Survey fails to ask pertinent questions
Thursday 02 April, 2009
New Massey University survey about euthanasia fails to ask pertinent questions
Family Life International says that a just
released survey from Massey University about euthanasia
lacks validity because of the questions it fails to
ask.
Participants in the Massey Survey were asked the following question:
“Suppose a person has a painful incurable disease. Do you think that doctors should be allowed by law to end the patient’s life if the patient requests it?”
They were also asked a second question relating to the same patient scenario, but the second question had someone else administering the lethal injection to the patient instead of a doctor.
Predictably, the majority of survey respondents said “yes” to both questions (70% said “yes” to the first question and 52% said “yes” to the second question)
The problem with these questions is that they assume far too much about public awareness of patient pain management issues and they fail to ask other important questions - as a result the survey findings cannot be considered definitive.
Experts are clear that more than 98% of patient pain can be adequately managed if medical staff are properly trained and properly resourced, but it is doubtful that many of the people who participated in the Massey euthanasia survey were aware of this important fact.
A more meticulous survey about euthanasia would have also asked participants if they were aware that more than 98% of patient pain can be adequately managed if medical staff have proper training and resourcing, and it would have also included other questions about their support for euthanasia in different patient scenarios, such as conditions without pain, or patients suffering psychological pain like depression.

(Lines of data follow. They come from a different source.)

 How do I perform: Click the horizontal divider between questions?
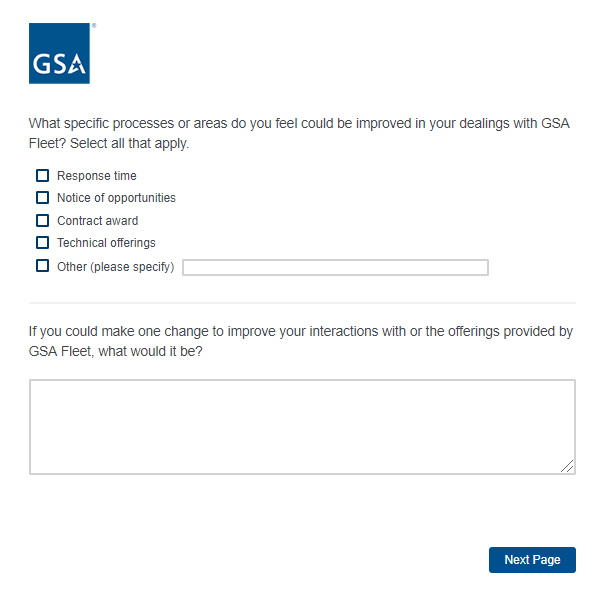coord(302,303)
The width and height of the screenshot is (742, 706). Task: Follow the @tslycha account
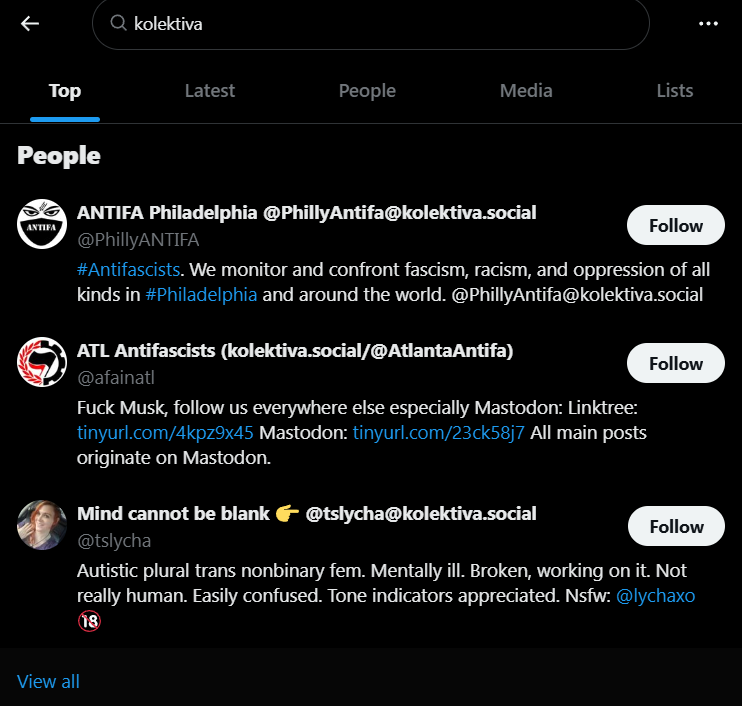coord(676,526)
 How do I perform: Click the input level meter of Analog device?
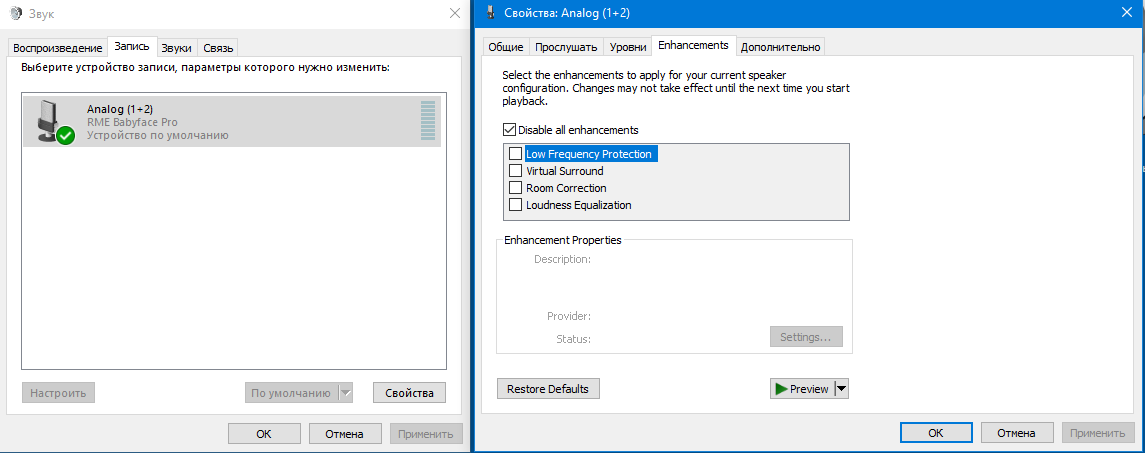click(x=428, y=121)
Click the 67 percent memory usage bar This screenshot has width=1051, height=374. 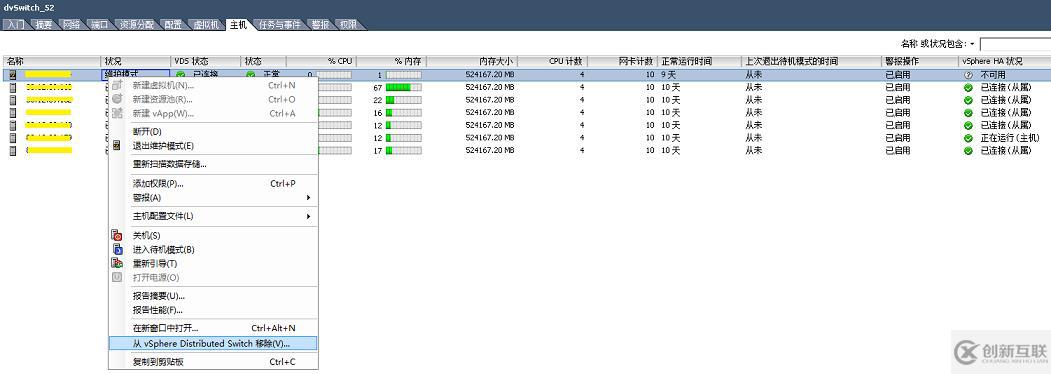pos(404,87)
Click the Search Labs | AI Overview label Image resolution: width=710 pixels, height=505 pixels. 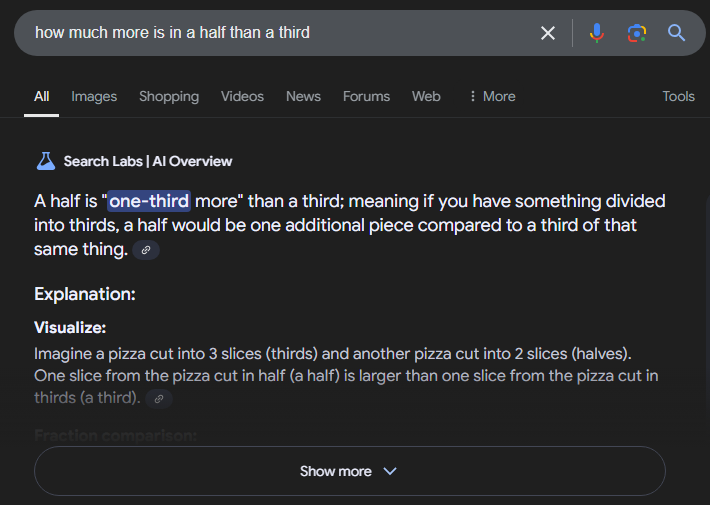tap(148, 161)
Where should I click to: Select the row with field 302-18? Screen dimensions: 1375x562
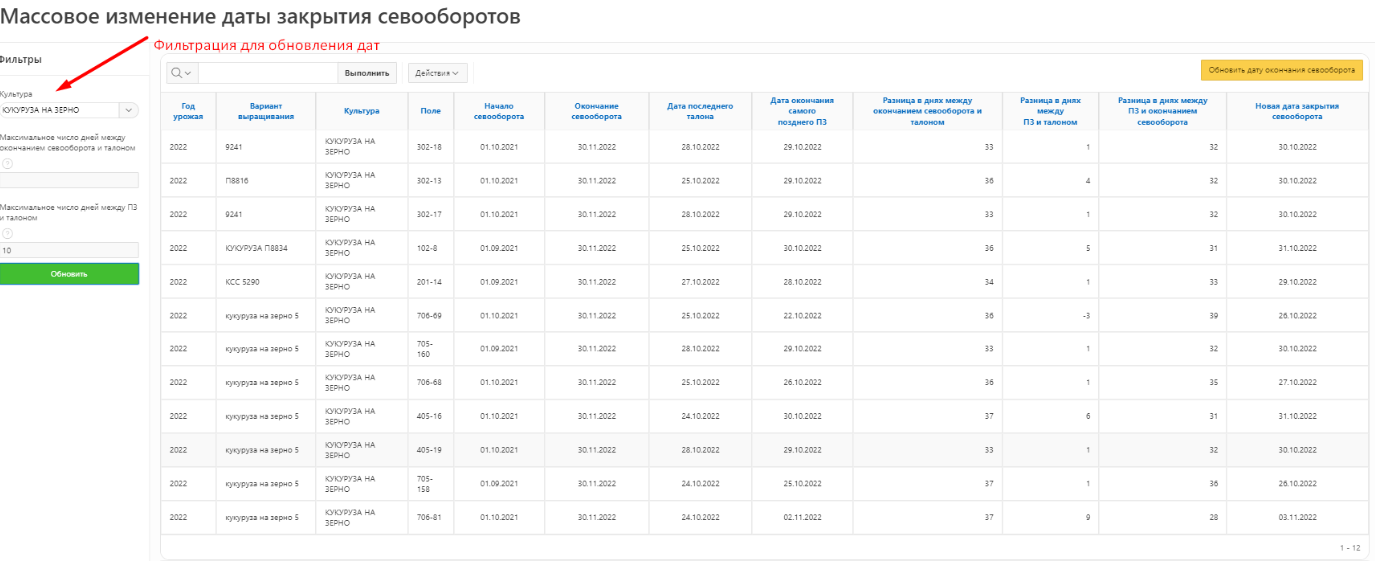[x=430, y=147]
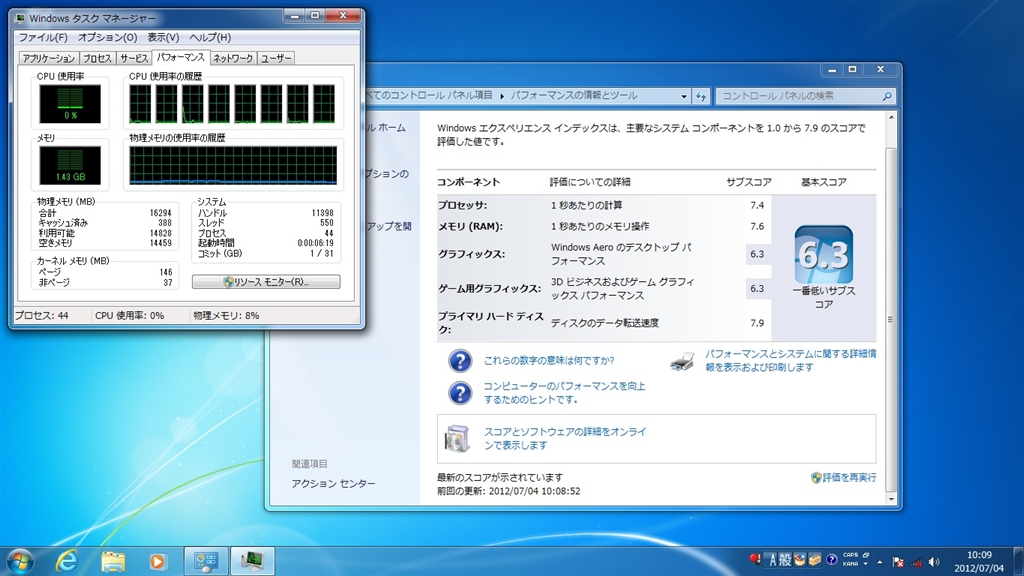Open Windows Media Player from taskbar
1024x576 pixels.
[x=158, y=561]
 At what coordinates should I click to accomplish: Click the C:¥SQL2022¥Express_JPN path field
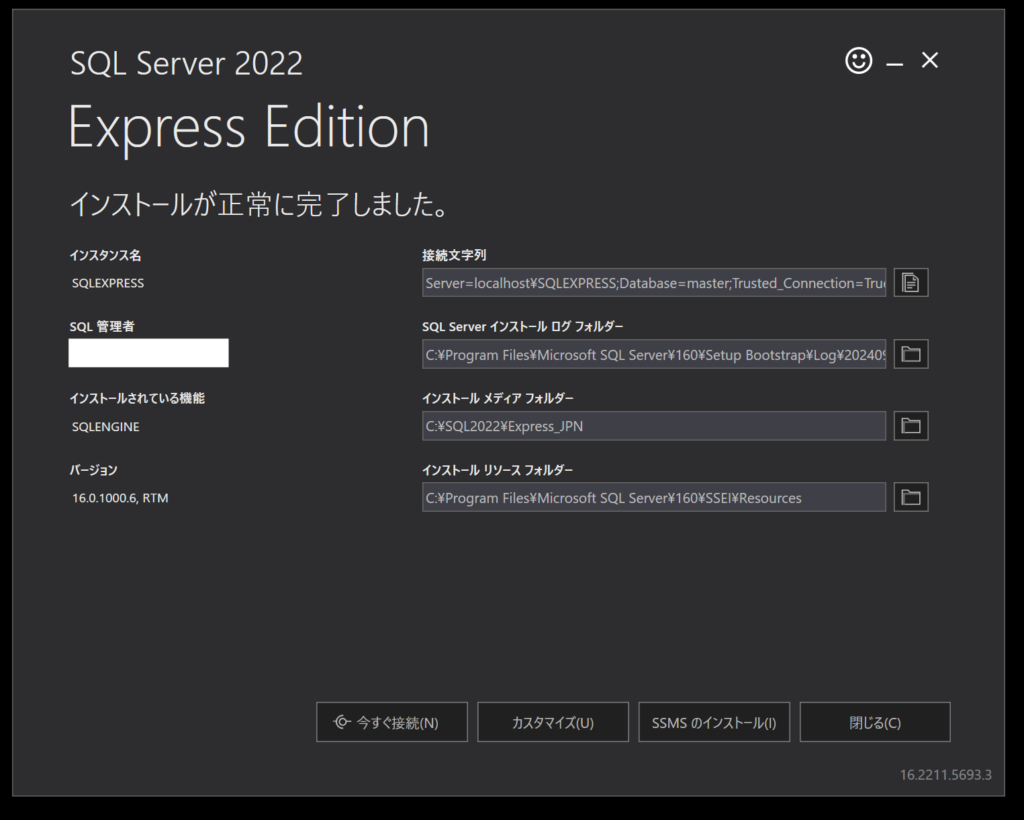[x=654, y=426]
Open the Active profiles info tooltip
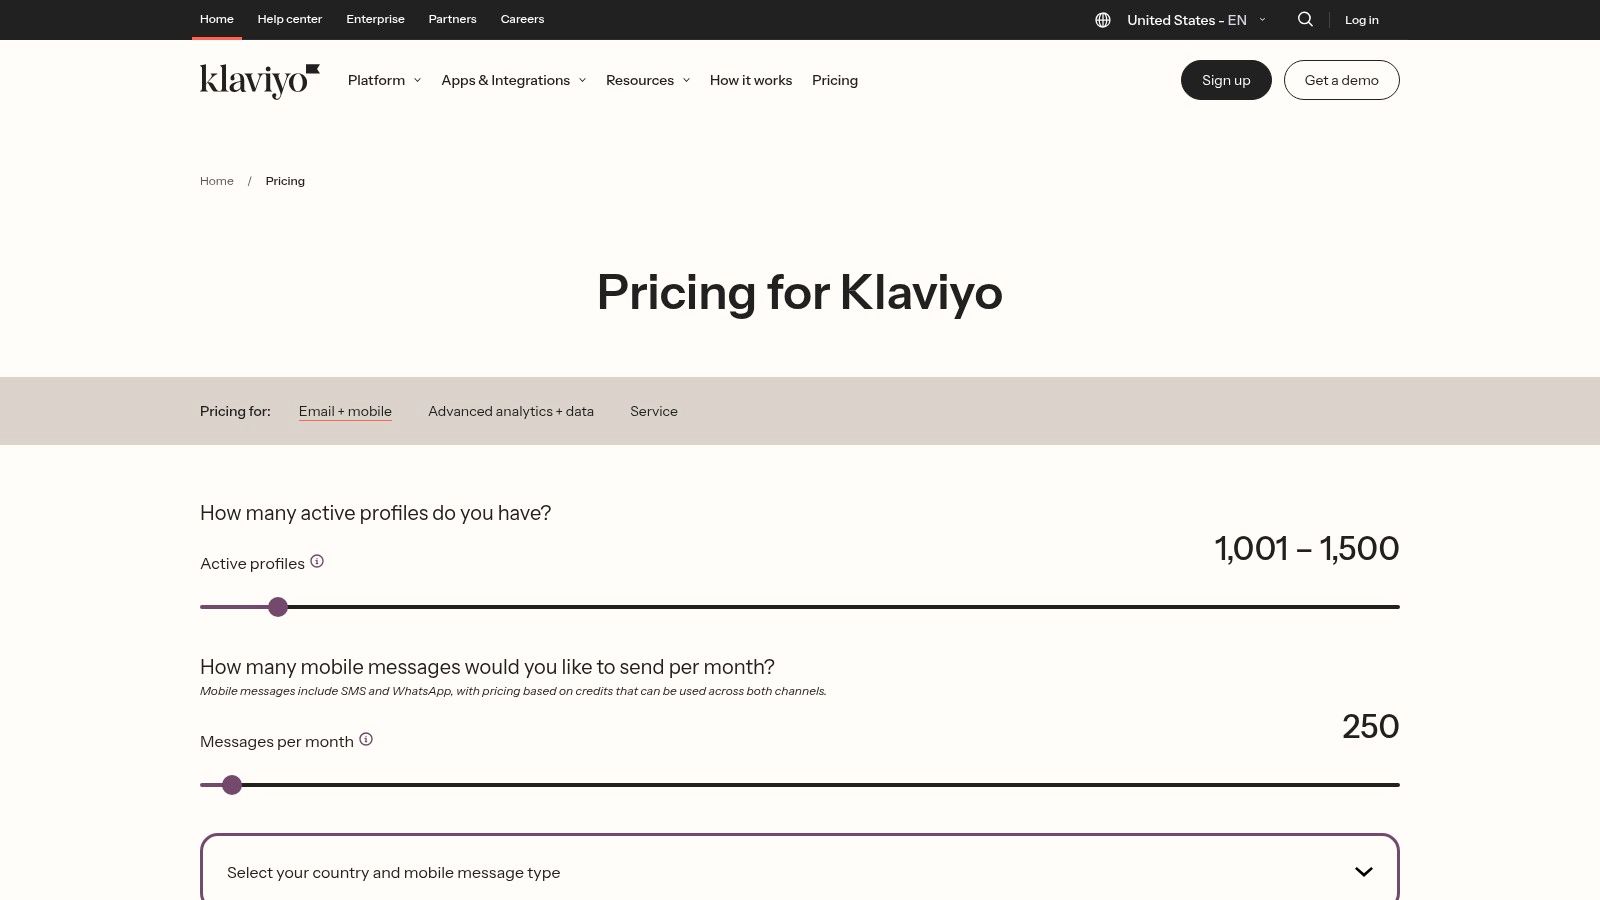 click(x=317, y=561)
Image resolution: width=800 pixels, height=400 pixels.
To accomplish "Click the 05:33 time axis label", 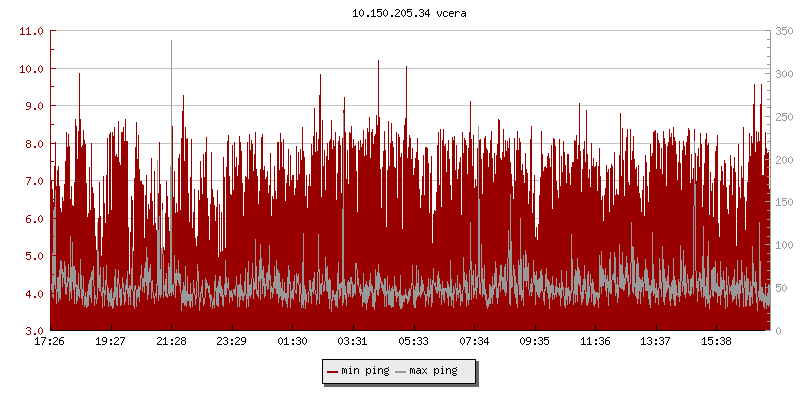I will [x=413, y=341].
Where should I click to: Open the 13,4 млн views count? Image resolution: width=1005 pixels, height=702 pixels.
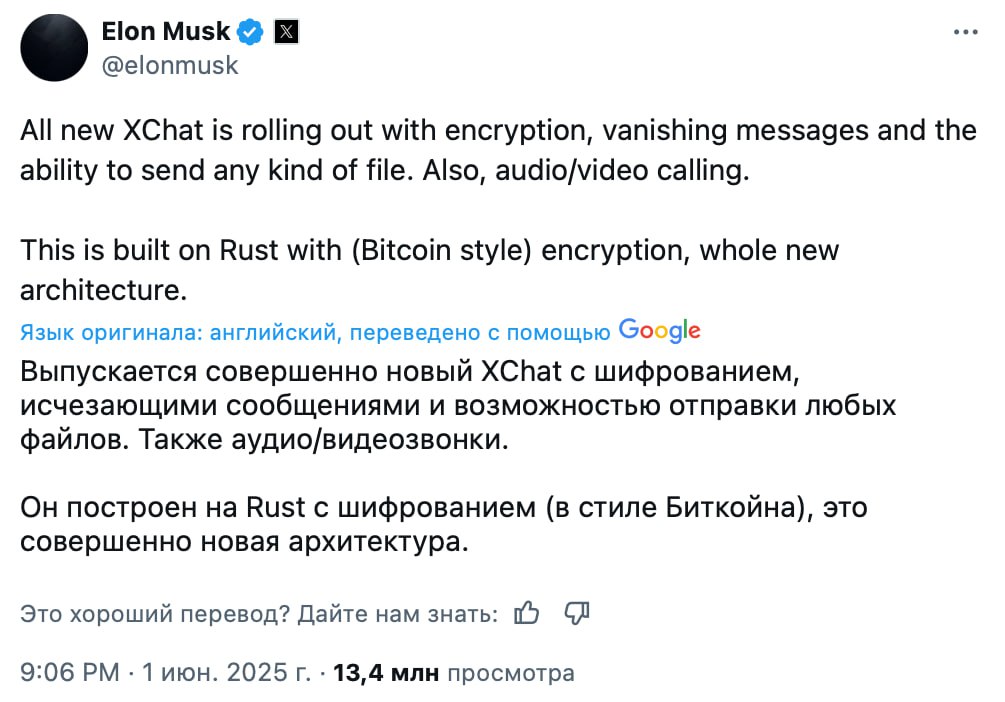[x=386, y=673]
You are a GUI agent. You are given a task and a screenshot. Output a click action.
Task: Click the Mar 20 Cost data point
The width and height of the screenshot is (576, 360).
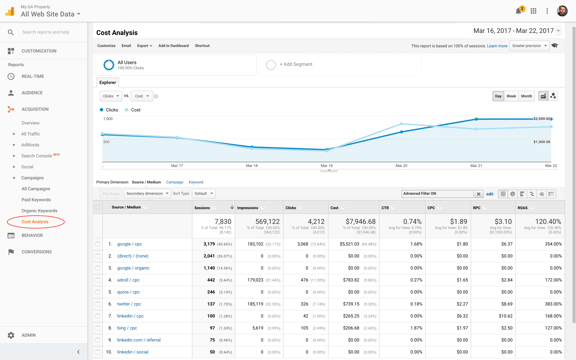pyautogui.click(x=402, y=124)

The problem with this survey is that its results cannot be considered definitive, as they suggest a public support for broadly legalised euthanasia when in actual fact participants may have only been in favour of euthanasia in very rare and narrowly defined patient scenarios, such as the situation where patient pain cannot be adequately treated.
Alternatively, the support for legalised euthanasia from the participants in this survey may have been biased in one direction because the majority of participants lacked important knowledge about patient pain care, which is something that the survey did not ascertain.
It is unfortunate to see yet another public survey about euthanasia that fails to ask important questions of its participants before publically proclaiming its findings as authoritative.